Alton Brown knows what’s up.

My Thanksgiving drama has been retold too many times for me to repeat the story one more time. Here’s the summary: I offered to host Thanksgiving, bought a turkey, talked to my mom on the phone a couple weeks ago, was under the impression she was having Thanksgiving at her house, found out on Tuesday that we were in fact eating at my house.
So, let me catch you up. Last weekend, I was watching “Dear Food Network”, a special on Thanksgiving dinner. Alton Brown, (I love this guy) was talking about how to cook a turkey. First, he said, to unthaw the turkey quickly, put it in your sink. Turn the faucet on to the barest trickle it will trickle. Basically, turn it on just until it’s almost turned off. Let this run on the turkey. He says it will create convection on the turkey and unthaw it very quickly. “Whatever,” I said.

Well, Tuesday evening, I took the turkey out of the fridge. It had been there since Friday, and it was barely unthawed. I tried the Alton Brown trick, and by golly, it worked! Started the “trickle” at 7:30 and it was pretty much completely unthawed by 9:30. Alton Brown knows what’s up.

So far, he’s one for one. Wednesday, at work, I downloaded his brine recipe. I also downloaded Martha Stewart’s. Just in case. I combined the two. Let me just say, I’ve never brined a turkey before. Last year, I set out to do so, but the attempt was thwarted. My mom was making the turkey. I bought all the (very expensive) ingredients for the brine. When she put it in the brine, the turkey was still frozen inside. After she brined it, it was still frozen inside. So she soaked it in lukewarm water after the brine. It pretty much rinsed all brine off and took away any effects it might have had. This year, I’m in charge of the turkey. We unthaw according to Alton Brown. We take a gallon of vegetable stock, a couple shakes of pepper and a couple shakes of allspice, half a pint of honey and a cup of pickling salt. The turkey goes in a garbage bag and the brine gets poured into the bag. The turkey goes into a cooler overnight, and all goes as planned. I actually turned the turkey over in the brine after soaking breast-side down for about 12 hours. We soak for another 4 hours.

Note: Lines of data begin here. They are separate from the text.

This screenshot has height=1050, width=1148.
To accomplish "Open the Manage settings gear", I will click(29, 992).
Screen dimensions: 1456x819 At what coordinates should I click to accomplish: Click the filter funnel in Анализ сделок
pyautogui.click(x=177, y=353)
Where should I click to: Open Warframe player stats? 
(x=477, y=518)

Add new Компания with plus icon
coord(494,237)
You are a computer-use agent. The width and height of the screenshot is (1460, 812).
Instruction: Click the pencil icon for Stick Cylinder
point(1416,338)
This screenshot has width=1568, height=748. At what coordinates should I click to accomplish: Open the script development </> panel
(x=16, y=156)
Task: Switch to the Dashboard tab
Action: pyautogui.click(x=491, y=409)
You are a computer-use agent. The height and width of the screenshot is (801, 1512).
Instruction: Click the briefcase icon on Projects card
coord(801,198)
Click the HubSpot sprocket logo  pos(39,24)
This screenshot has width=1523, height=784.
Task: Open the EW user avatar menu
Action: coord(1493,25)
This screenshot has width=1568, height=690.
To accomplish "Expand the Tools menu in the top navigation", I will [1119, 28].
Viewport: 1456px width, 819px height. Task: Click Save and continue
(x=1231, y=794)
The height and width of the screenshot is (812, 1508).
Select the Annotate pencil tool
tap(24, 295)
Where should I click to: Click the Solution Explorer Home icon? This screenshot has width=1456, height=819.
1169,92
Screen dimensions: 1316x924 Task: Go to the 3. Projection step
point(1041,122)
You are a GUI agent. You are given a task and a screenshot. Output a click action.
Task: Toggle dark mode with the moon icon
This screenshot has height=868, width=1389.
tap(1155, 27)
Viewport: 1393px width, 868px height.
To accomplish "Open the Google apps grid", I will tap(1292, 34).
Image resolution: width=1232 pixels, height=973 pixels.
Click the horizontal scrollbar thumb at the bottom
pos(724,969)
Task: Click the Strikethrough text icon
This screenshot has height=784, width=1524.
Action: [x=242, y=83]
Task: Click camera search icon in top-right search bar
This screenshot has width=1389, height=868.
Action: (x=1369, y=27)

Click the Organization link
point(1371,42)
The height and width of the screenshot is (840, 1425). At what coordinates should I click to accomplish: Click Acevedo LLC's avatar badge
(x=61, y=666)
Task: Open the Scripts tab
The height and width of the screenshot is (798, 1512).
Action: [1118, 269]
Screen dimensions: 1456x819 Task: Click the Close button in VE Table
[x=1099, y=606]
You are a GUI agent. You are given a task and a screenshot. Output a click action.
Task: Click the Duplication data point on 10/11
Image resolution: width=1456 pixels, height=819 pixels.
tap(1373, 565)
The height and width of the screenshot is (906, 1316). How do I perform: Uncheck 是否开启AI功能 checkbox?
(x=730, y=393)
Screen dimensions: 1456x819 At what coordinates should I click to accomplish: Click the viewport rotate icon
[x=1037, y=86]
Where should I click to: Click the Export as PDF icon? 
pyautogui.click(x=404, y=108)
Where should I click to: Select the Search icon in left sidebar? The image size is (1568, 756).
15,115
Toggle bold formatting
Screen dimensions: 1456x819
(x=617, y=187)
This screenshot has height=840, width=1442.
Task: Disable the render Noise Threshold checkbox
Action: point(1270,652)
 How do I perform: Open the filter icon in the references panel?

According to Alton Brown’s recipe, you rinse the brine off, which is good, cause the salt had kinda formed a paste on the breast meat. I trussed the turkey up tight and “liberally applied canola oil,” according to Alton’s instructions. He said a 14-pound turkey should take 2 to 2 1/2 hours to roast. My mom was skeptical. This turkey got really brown. The recipe said to roast it for 30 minutes at 500 degrees, then turn the oven down  to 350 degrees for the remainder. Thirty minutes at 500 degrees might have been a bit much. The turkey got really brown really fast. But, just like the directions said, after 2 1/2 hours, when I put a thermometer in the thigh, it read 160 degrees. This bird was done.

So I let it rest, as recommended. I let it rest a little too long, since I didn’t have the other dishes ready. I wasn’t planning on the turkey actually being done in 2 1/2 hours. But this was the JUICIEST turkey I’ve ever eaten. No lie. Juicy.